Monday Ilias Hatzis our Greece-based crypto entrepreneur (Founder & CEO at  Kryptonio a “keyless” non-custodial bitcoin and cryptocurrency wallet, that lets users manage bitcoin and crypto, without private keys or passwords and Weekly Columnist at Daily Fintech) @iliashatzis wrote Like it or not, Crypto is changing everything

At the end of March, Vitalik Buterin in an interview with Time Magazine specifically voiced his concerns about the market’s large amount of Ponzi-scheme Defi and NFT protocols and how they’ve hijacked the Ethereum platform and have driven fees sky high.

People’s interest in crypto has skyrocketed among investors and in popular culture, thanks to everyone from like Elon Musk to that kid from your high school on Facebook.

The market is only in its infancy, which is why every new bitcoin high can be easily followed by big price drops. While exact predictions are impossible, this Easter Sunday, I will be looking at some interesting facts and figures for the year’s first three months to understand where we might be headed

Editor note: The Defi and NFT markets are still in their scam phase, but a lot of disruptive innovation goes through this phase.

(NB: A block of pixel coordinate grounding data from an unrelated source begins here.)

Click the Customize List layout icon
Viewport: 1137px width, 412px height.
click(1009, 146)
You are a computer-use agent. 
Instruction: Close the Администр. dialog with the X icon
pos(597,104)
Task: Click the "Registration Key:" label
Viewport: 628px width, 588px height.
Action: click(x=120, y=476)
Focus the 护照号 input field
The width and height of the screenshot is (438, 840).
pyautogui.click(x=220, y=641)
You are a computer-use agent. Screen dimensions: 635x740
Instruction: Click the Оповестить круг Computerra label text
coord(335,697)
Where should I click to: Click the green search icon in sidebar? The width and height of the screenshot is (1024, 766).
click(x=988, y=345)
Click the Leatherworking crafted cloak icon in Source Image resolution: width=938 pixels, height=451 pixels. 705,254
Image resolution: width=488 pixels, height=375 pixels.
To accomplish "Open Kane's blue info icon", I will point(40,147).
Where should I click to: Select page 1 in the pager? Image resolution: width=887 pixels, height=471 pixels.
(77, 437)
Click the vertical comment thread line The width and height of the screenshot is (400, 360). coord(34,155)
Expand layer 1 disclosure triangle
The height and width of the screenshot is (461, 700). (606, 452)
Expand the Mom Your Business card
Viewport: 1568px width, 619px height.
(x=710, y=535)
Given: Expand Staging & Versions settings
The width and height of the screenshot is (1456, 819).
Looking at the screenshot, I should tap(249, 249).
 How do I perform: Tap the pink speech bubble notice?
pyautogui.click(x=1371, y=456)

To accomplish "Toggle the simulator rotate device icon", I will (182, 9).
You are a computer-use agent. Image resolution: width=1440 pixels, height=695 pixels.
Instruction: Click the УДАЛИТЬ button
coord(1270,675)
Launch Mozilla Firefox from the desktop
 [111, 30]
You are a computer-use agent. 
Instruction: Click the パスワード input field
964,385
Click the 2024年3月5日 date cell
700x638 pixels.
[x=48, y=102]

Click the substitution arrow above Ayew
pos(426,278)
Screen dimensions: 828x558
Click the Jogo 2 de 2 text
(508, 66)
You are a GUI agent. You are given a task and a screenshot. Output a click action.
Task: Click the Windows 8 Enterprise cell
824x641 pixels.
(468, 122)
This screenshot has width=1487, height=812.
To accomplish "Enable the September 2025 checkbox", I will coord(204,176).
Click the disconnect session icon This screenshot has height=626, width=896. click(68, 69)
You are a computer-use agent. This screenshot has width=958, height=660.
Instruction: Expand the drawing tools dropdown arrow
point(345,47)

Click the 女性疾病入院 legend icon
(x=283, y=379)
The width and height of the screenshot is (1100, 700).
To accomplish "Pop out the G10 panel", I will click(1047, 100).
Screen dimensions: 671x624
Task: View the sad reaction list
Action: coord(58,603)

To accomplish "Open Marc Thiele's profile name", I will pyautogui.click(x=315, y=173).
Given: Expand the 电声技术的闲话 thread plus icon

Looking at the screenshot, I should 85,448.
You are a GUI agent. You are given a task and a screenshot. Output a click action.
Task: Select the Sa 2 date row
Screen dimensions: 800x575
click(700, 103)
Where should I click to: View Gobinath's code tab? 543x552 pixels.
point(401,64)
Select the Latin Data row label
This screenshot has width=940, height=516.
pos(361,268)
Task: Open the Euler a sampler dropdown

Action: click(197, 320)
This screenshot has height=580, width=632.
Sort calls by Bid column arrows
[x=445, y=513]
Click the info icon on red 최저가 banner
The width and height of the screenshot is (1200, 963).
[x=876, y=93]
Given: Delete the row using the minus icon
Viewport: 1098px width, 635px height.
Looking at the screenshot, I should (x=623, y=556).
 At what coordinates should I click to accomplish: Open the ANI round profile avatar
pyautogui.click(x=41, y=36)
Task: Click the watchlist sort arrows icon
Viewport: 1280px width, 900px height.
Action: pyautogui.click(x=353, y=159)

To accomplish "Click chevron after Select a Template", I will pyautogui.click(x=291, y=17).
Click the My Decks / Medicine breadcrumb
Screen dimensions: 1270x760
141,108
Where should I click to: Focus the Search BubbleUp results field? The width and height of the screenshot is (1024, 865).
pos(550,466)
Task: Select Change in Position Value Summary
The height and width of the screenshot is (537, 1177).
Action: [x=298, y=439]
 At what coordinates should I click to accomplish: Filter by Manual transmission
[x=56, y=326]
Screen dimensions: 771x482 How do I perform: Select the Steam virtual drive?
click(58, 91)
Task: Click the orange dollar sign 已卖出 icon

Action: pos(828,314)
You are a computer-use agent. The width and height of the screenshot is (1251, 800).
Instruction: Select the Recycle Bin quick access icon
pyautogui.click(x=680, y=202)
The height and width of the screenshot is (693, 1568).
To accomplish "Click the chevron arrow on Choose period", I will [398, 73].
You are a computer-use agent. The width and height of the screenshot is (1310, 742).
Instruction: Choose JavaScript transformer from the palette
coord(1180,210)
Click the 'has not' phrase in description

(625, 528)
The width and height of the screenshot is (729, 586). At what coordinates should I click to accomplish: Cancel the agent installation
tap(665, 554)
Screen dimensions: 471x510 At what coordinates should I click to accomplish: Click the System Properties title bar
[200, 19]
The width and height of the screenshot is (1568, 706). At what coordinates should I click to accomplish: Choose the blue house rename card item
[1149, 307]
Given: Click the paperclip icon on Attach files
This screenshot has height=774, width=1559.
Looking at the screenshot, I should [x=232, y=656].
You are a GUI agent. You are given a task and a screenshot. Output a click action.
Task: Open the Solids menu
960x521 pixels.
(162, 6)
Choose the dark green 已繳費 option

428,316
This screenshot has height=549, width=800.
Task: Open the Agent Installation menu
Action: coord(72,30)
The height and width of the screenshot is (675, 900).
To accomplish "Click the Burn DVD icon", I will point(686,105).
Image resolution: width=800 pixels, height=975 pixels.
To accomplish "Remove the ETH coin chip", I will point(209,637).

Tuesday Bernard Lunn, CEO of Daily Fintech and author of The Blockchain Economy wrote: Silvergate is becoming a real crypto bank and that should worry legacy banks.

We first wrote about Silvergate Bank when they announced their pre IPO round by the Witter Family Office (not by the usual VC Funds). The Witter name should ring a bell with finance folks as the money came from Mr. Dean Witter and the firm that bears his name (part of Morgan Stanley since 1997).

Editor note: Silvergate maybe acquired by big tech or a legacy bank; their valuation is still low enough to make this feasible.


Wednesday Alan Scott Managing Director EMEA at 24 Exchange @Alan_SmartMoney wrote his weekly roundup of Stablecoin news.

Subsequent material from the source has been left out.